◆ Entries provided
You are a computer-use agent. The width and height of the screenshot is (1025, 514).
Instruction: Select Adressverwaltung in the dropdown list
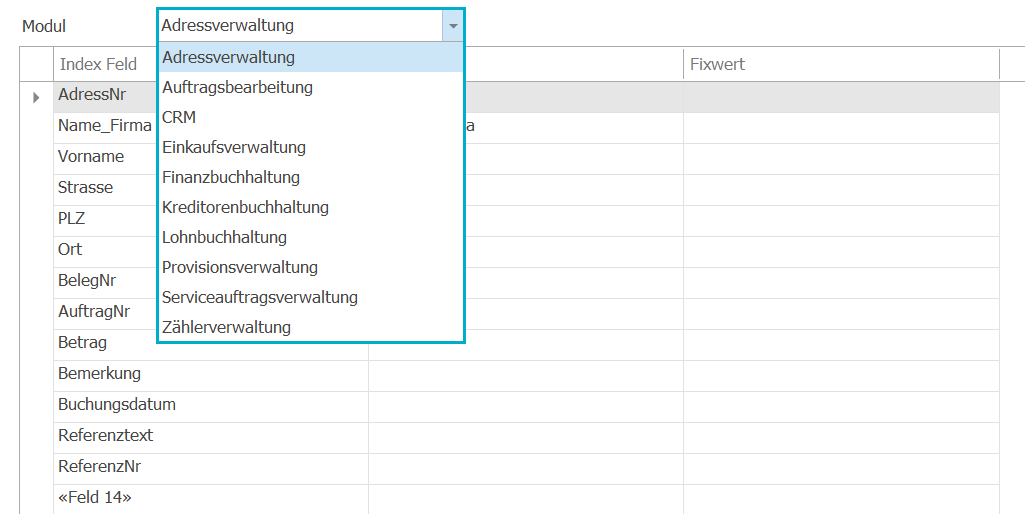pyautogui.click(x=311, y=57)
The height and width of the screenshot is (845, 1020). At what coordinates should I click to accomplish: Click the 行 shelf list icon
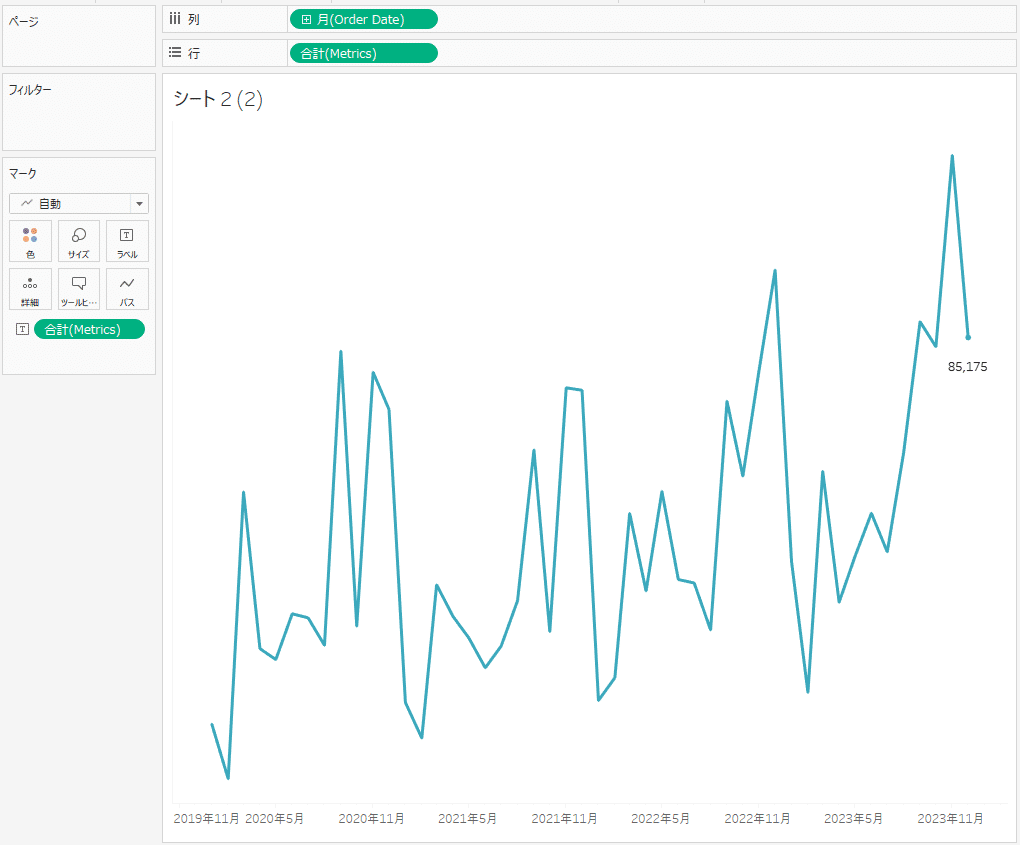175,52
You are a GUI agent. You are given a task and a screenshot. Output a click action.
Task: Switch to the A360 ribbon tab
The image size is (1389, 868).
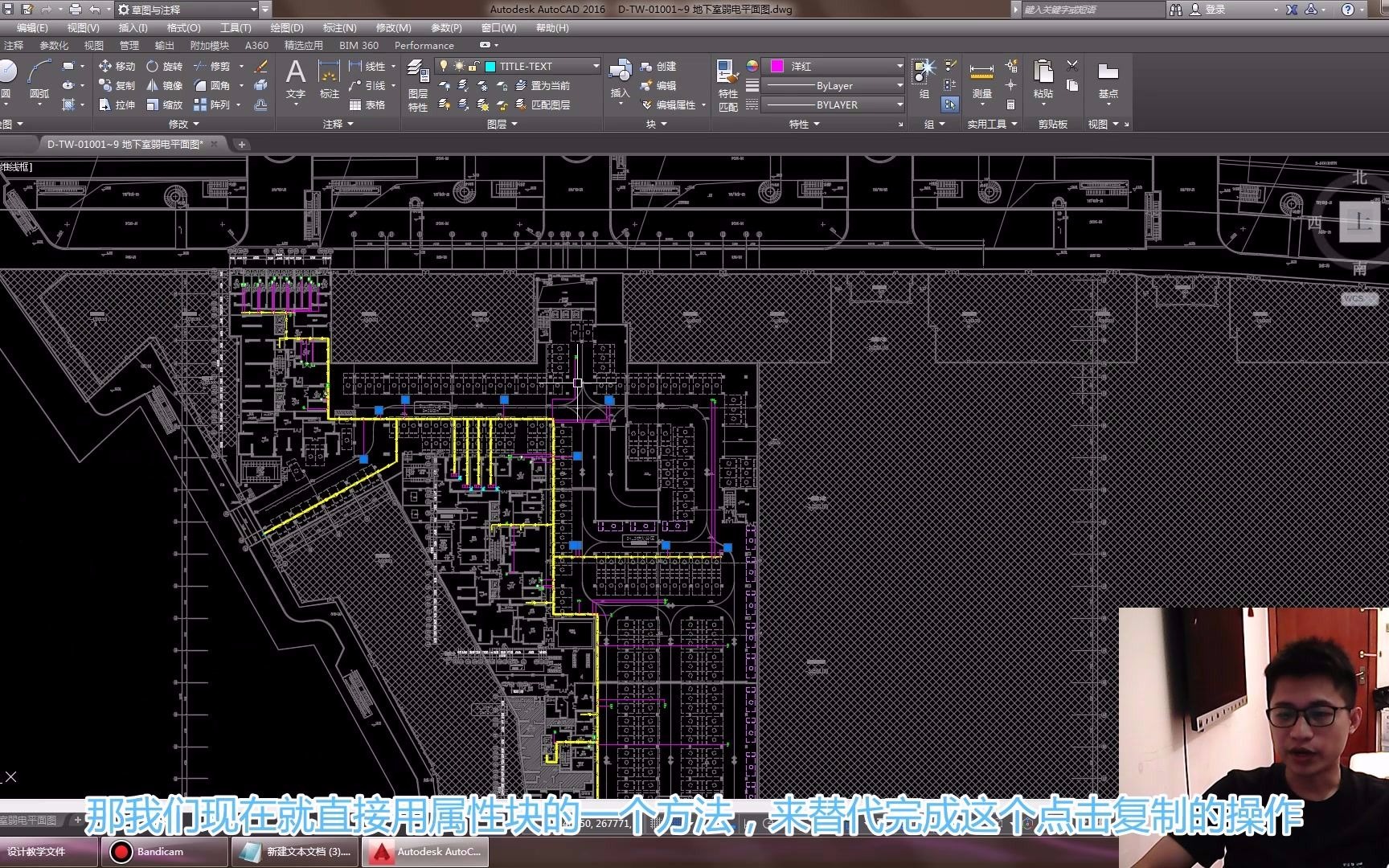coord(256,45)
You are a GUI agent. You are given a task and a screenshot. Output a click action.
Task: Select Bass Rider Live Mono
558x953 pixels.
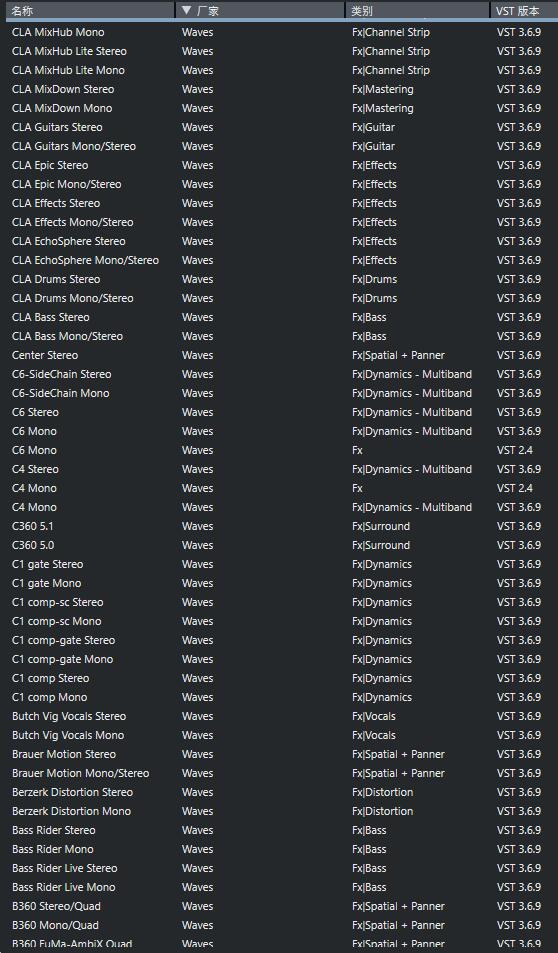[282, 887]
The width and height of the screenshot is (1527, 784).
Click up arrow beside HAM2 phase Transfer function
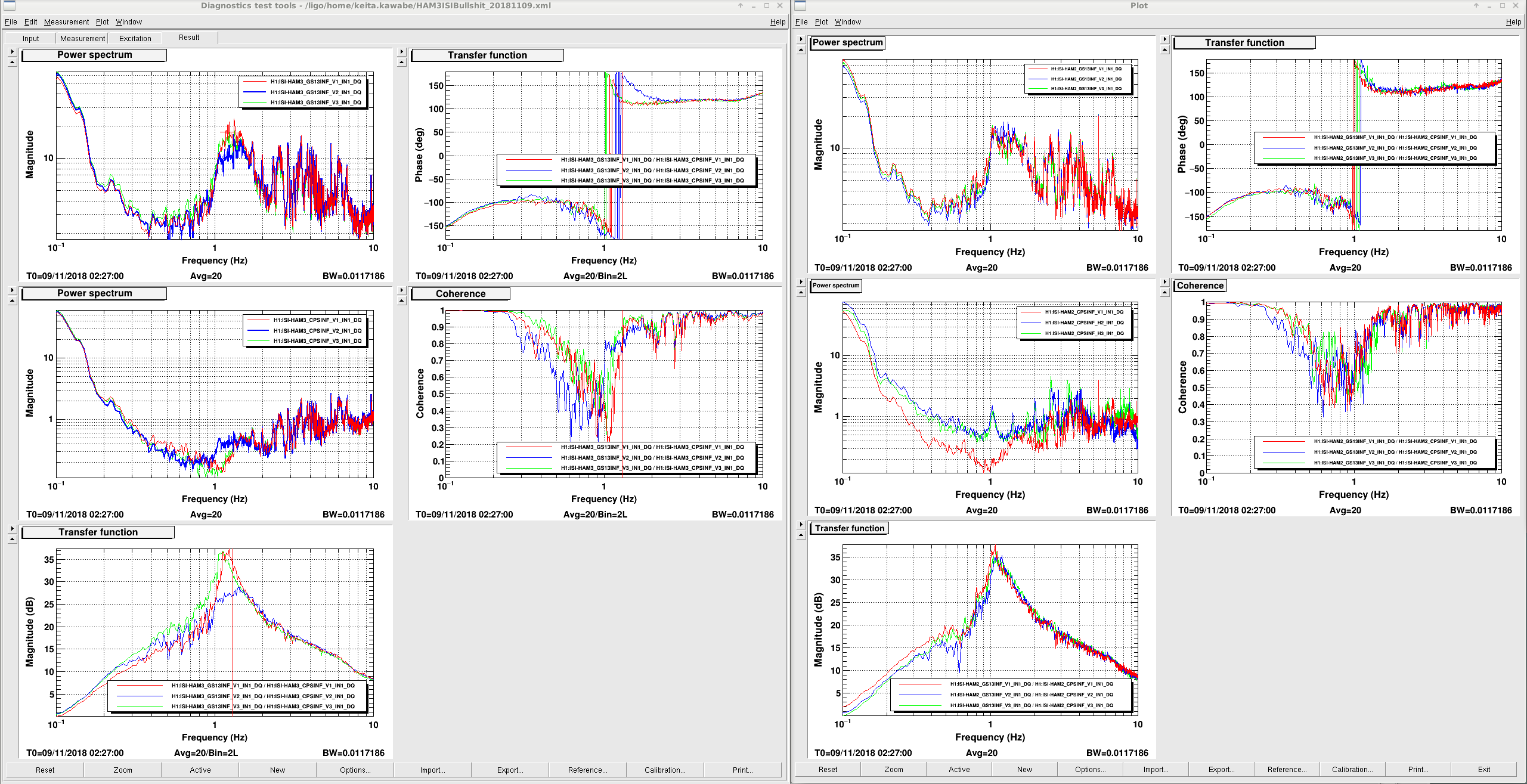[x=1164, y=49]
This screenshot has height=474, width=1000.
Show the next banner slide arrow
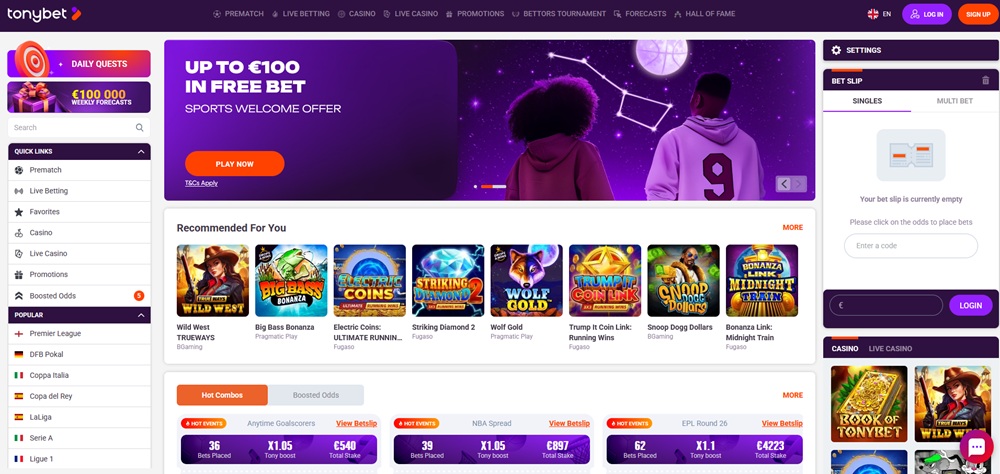click(x=799, y=184)
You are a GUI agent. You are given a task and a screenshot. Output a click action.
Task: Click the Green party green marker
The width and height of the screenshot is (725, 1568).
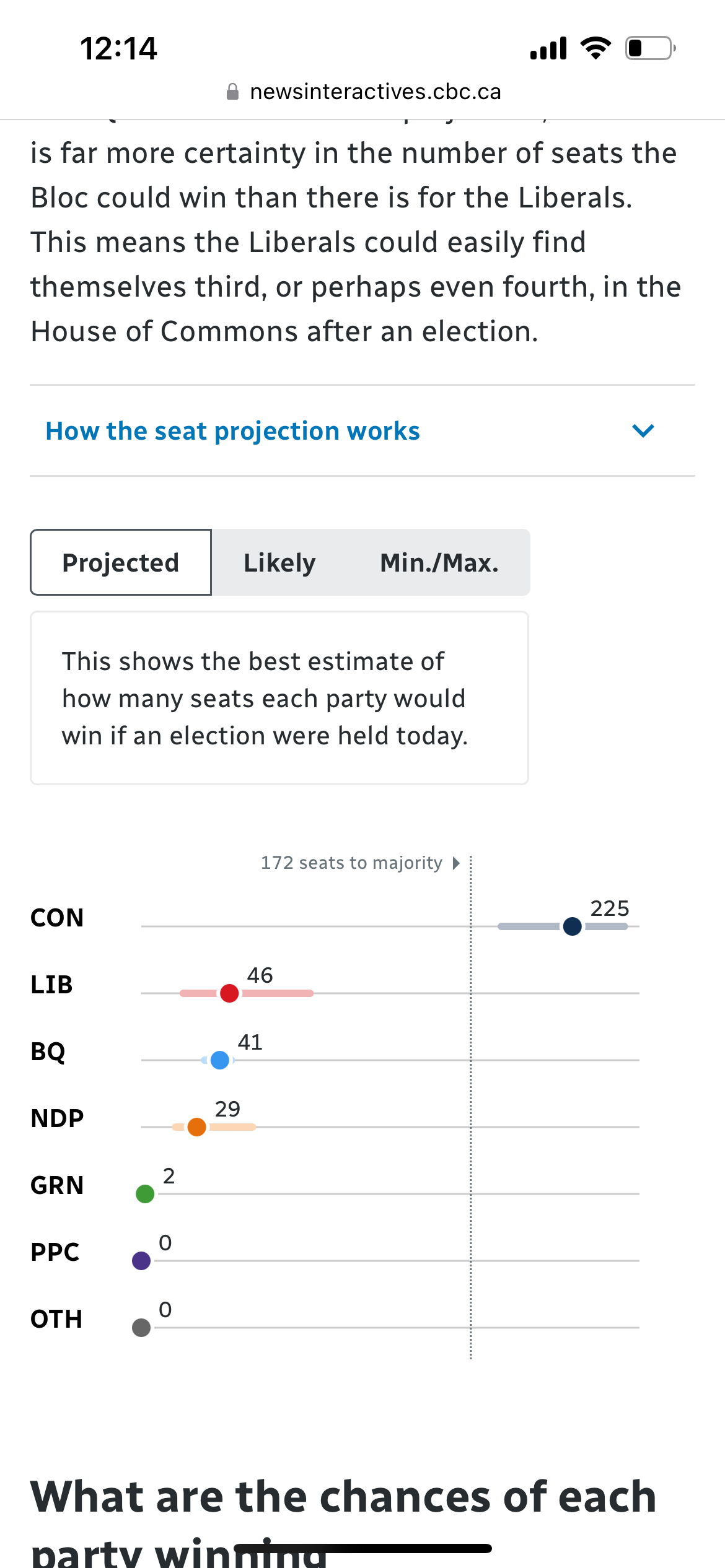point(145,1194)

◆ Work request
Retype everything in the material word for word, minus pictures.

◆ Output for this task
You are a computer-use agent. The width and height of the screenshot is (1025, 514).
Instruction: Select Adressverwaltung in the dropdown list
pyautogui.click(x=311, y=57)
The height and width of the screenshot is (845, 1020). At what coordinates should I click to accomplish: Click the 行 shelf list icon
175,52
You are a GUI agent. You are given a task and a screenshot. Output a click action.
Task: Switch to the A360 ribbon tab
The image size is (1389, 868).
coord(256,45)
You are a GUI agent. You are given a task and a screenshot. Output a click action.
Task: Select Bass Rider Live Mono
558x953 pixels.
[282, 887]
The width and height of the screenshot is (1527, 784).
Click up arrow beside HAM2 phase Transfer function
[x=1164, y=49]
This screenshot has height=474, width=1000.
Show the next banner slide arrow
click(x=799, y=184)
You are a GUI agent. You are given a task and a screenshot. Output a click action.
Task: Click the Green party green marker
The width and height of the screenshot is (725, 1568).
point(145,1194)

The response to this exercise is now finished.